THE TASK: If an entry holds a picture, drop the picture and restate the rest word for word.
*** Opening of DATA SHOWN ***
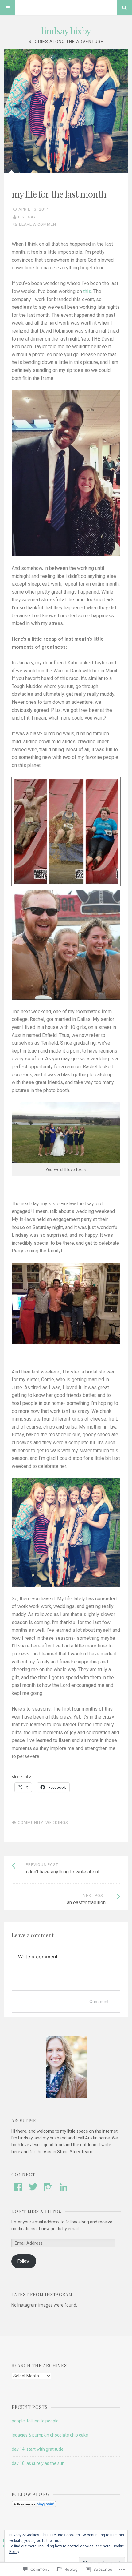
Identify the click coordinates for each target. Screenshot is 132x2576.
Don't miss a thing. (36, 2211)
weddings (56, 1822)
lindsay (27, 217)
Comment (99, 2001)
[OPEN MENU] (7, 7)
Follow (23, 2261)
*** Close of DATA SHOWN ***
EXERCISE RESULT:
Identify the click coordinates for each target. Screenshot is 132x2576.
Don't miss a thing. (36, 2211)
weddings (56, 1822)
lindsay (27, 217)
Comment (99, 2001)
[OPEN MENU] (7, 7)
Follow (23, 2261)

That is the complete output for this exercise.